── Extract ──

Philosophers and scientists have wondered for millennia about what makes us who we are, whether it is nature or nurture. It's a debate that predates even Darwin and modern biology.
Can the Cockney flower girl Eliza Doolittle become a real lady? Can Moe, Larry and Curly become true gentlemen? Or, like Popeye the Sailor, are we what we are and that's all that we are?
To put a finer point on it: Are monsters born or bred?
That's the head-high thicket into which director Chan-wook Park wanders in "Stoker" (DVD and Blu-ray), one of the year's most daring and disturbing films.
All is not right with India Stoker (Mia Wasikowska). As she says, her father is dead. But that is just the beginning of what troubles her.
Her mother, Evelyn (Nicole Kidman), is self-absorbed and perhaps overly eager to move on following her husband's death.
India is the exact opposite, and we wonder about the nature of her relationship with the father who took her on weekend hunting trips and helped her amass a collection of taxidermied kills.
"He used to say, sometimes you need to do something bad to stop you from doing something worse," India tells us, leaving those of us familiar with "Dexter" in mind of Harry's Code.
While Evelyn longs to get out of the house for shopping trips and ice cream excursions, India is in mourning, draped in Puritan black and reading books about death rituals. You could cut the tension, or perhaps a throat, with a knife.
Then arrives Charles Stoker, or as Evelyn calls him, "Uncle Charlie," her dead husband's brother and the uncle India never knew she had.
Isn't is odd to have an uncle, your dad's brother, whom no one ever bothered to mention? India thinks so, but her face, as always, betrays nothing.
Still, Charles (Matthew Goode of "Watchmen") is eager to help. He cooks. He tends the garden. He spends quality time with Evelyn, who seems only too eager to play Queen Gertrude to Charles' usurping Claudius.
But India is no Hamlet, and what Charles most wants is to take his blossoming niece under his wing.

───
── Provided data ──

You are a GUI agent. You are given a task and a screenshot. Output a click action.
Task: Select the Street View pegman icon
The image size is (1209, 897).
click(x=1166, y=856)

───
── Provided data ──

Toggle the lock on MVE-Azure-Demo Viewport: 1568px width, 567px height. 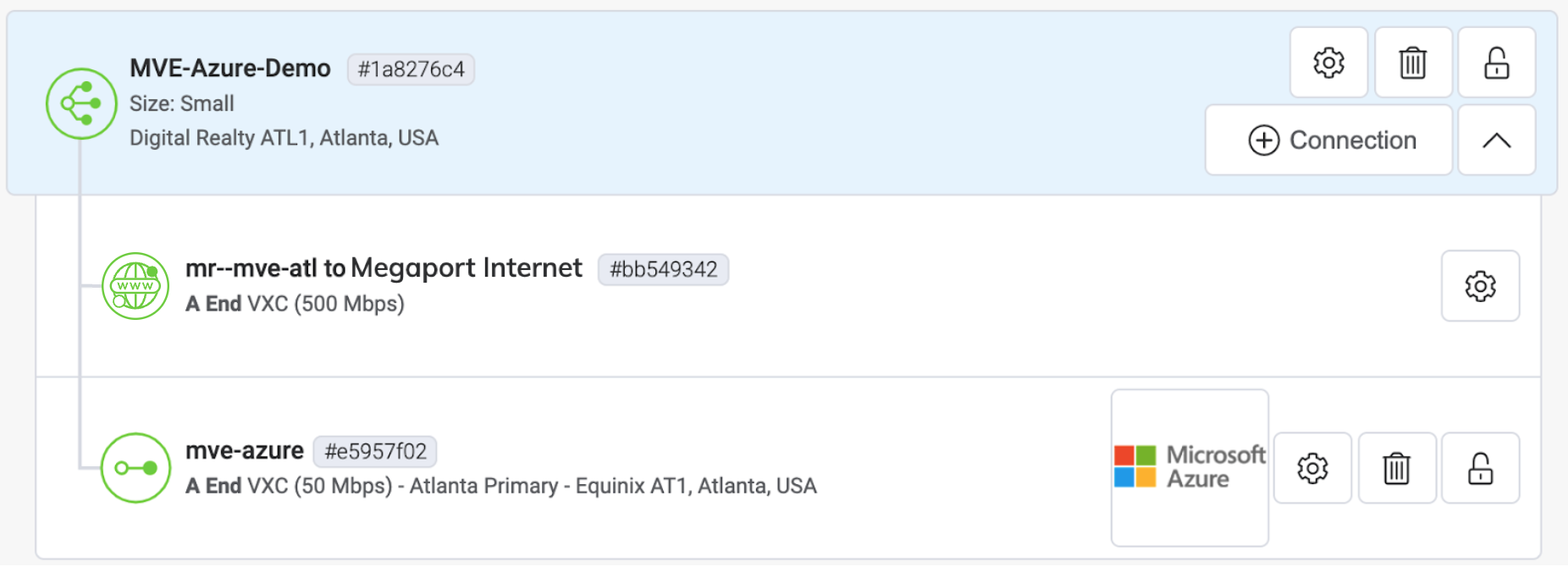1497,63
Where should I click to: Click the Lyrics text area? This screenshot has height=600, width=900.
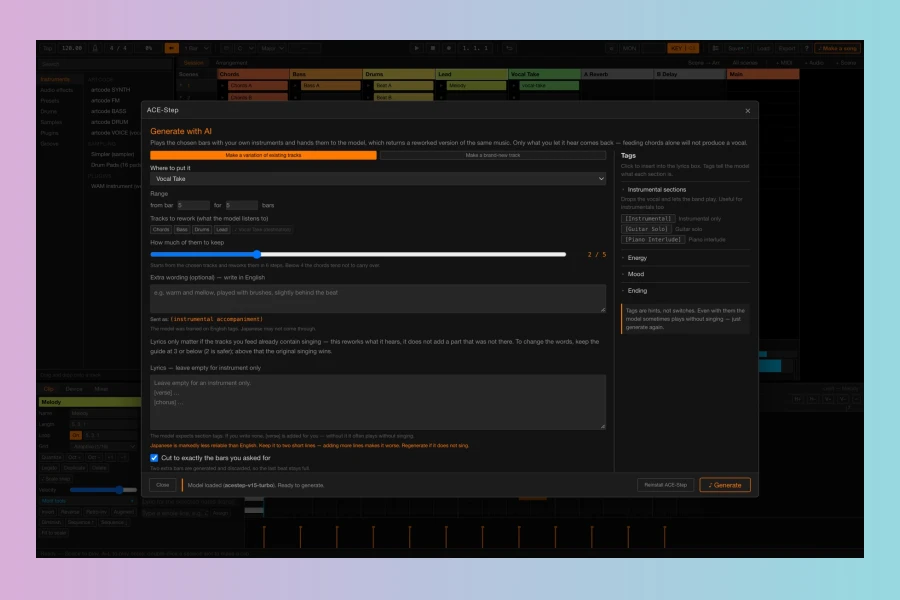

───

**Task instructions**:
• 1. Could you transcribe the Stoker review, beginning at the words "Then arrives Charles" and stopping after "under his wing."?
• 2. Can you go on with the Stoker review from the point where it stops?
You can set the listing aside.

**Expected outputs**:
• 1.
Then arrives Charles Stoker, or as Evelyn calls him, "Uncle Charlie," her dead husband's brother and the uncle India never knew she had.
Isn't is odd to have an uncle, your dad's brother, whom no one ever bothered to mention? India thinks so, but her face, as always, betrays nothing.
Still, Charles (Matthew Goode of "Watchmen") is eager to help. He cooks. He tends the garden. He spends quality time with Evelyn, who seems only too eager to play Queen Gertrude to Charles' usurping Claudius.
But India is no Hamlet, and what Charles most wants is to take his blossoming niece under his wing.

• 2.
He wants to be friends, but as India observes, they don't have to be friends when they're family. And family ties are the ties that bind, sometimes with zip ties.
Before long, India and Uncle Charlie are seated together at the piano, and for the first time, India, her fingers dancing on the keys, displays passion.
Where India's tutelage with her father left off, her tutelage with Charles picks up, and the gleam in Uncle Charlie's eye looks like something more than pride.
Coming of age isn't easy for anyone, especially in the movies, but coming of age in the Stoker family presents unique challenges that flirt with breaking the most taboo of taboos.
Park, a South Korean director best known to American audiences for his "Vengeance Trilogy" — "Sympathy for Mr. Vengeance," "Oldboy" and "Lady Vengeance" — delves deep into the aesthetic of "American Gothic" for this tale of a family in decay. The promotional art gives the game away, depicting Kidman and Goode as Grant Wood's unhappy couple, with Wasikowska as the pitchfork in the middle.
Wasikowska (Alice in Tim Burton's "Alice in Wonderland") gives what can best be called an obsessive performance, which combines an eerie lack of empathy with a sense of something burning beneath the surface. It's a performance that captivates and repels, and most of all surprises.
Nothing, least of all India, is what it seems.